Argomenti trattati
A documentare il rinvenimento della zanzara della malaria in Puglia, lo studio realizzato in collaborazione dall’Istituto zooprofilattico sperimentale della Puglia e della Basilicata, dall’Istituto superiore di sanità e dal servizio veterinario dell’Asl di Lecce.
Lo studio sulla zanzara della malaria
Gli studi si sono intensificati a seguito di un episodio risalente al 2017, quando 4 immigrati contrassero la malaria qui in Italia e furono ricoverati a Taranto.
Fra il 2022 e il 2023 sono state analizzate 216 zanzare (125 immature e 91 adulti) in 11 siti differenti sulla costa a nord di Otranto: selezionate in aree caratterizzate dalla presenza di diverse paludi, bacini d’acqua salmastra e laghi naturali e allevamenti.
Le dichiarazioni della dottoressa dell’Istituto zooprofilattico sperimentale della Puglia e della Basilicata
La dottoressa Maria Assunta Cafiero rivela ulteriori dettagli in merito alla scoperta a Repubblica:
«La Sacharovi, che è un vettore storico di malaria in Italia, in particolare nella zona Adriatica, sembrava ormai scomparsa per l’antropizzazione e anche per le sostanze chimiche che vengono utilizzate in agricoltura.

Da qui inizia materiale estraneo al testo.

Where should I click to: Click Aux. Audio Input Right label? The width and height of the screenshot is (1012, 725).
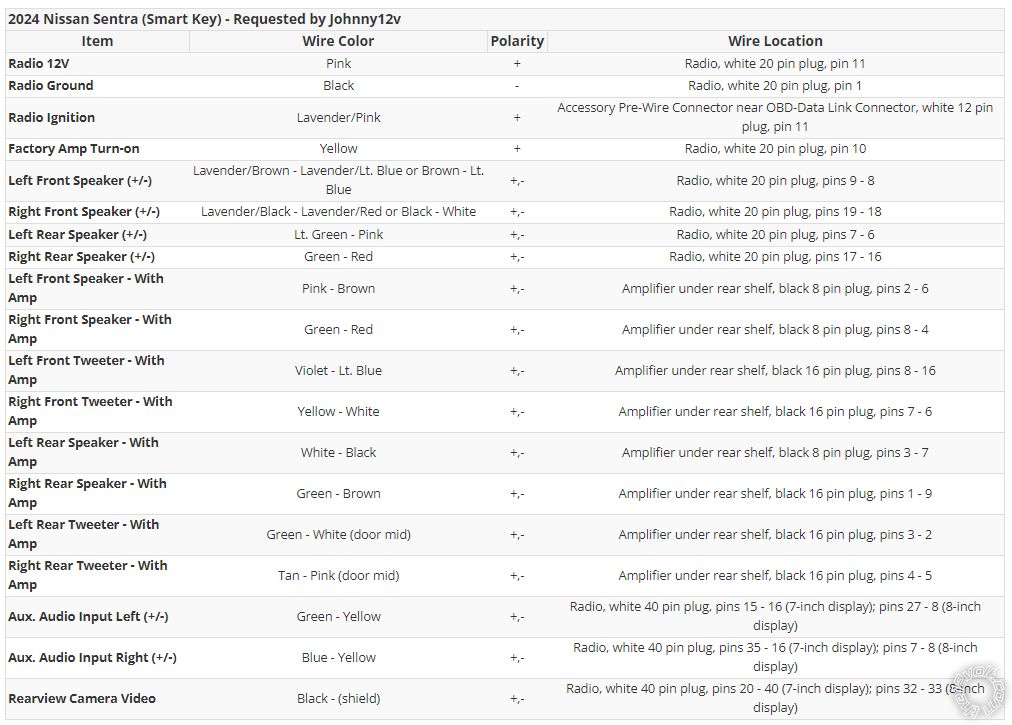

Tuttavia, monitorare il territorio è importante e in particolare abbiamo indagato in quell’area perché eravamo convinti si potesse trovare in qualche zona meno antropizzata, vicino a aree umide».
Gli esperti invitano a fare attenzione senza creare allarmismi
Nonostante la scoperta, gli esperti invitano i cittadini a non creare allarmismi in merito poiché la situazione è sotto controllo:
«L’Italia è indenne dalla malaria da tantissimi decenni ma aver trovato un ulteriore vettore storico come la Sacharovi è importante perché ci permette di capire come residui questa specie e sottolinea quanto sia importante fare attenzione e proseguire gli studi che si sono interrotti, o comunque allentati, da quando la malattia è stata debellata».
Le parole della direttrice del Policlinico di Bari
La professoressa Maria Chironna, afferma:
«Finora non c’è alcun caso accertato, solo d’importazione in soggetti provenienti da aree endemiche, però è ovvio che con i vettori presenti sul territorio non si può escludere in futuro che ci possano essere casi autoctoni, complici i cambiamenti climatici che rendono possibile l’adattamento».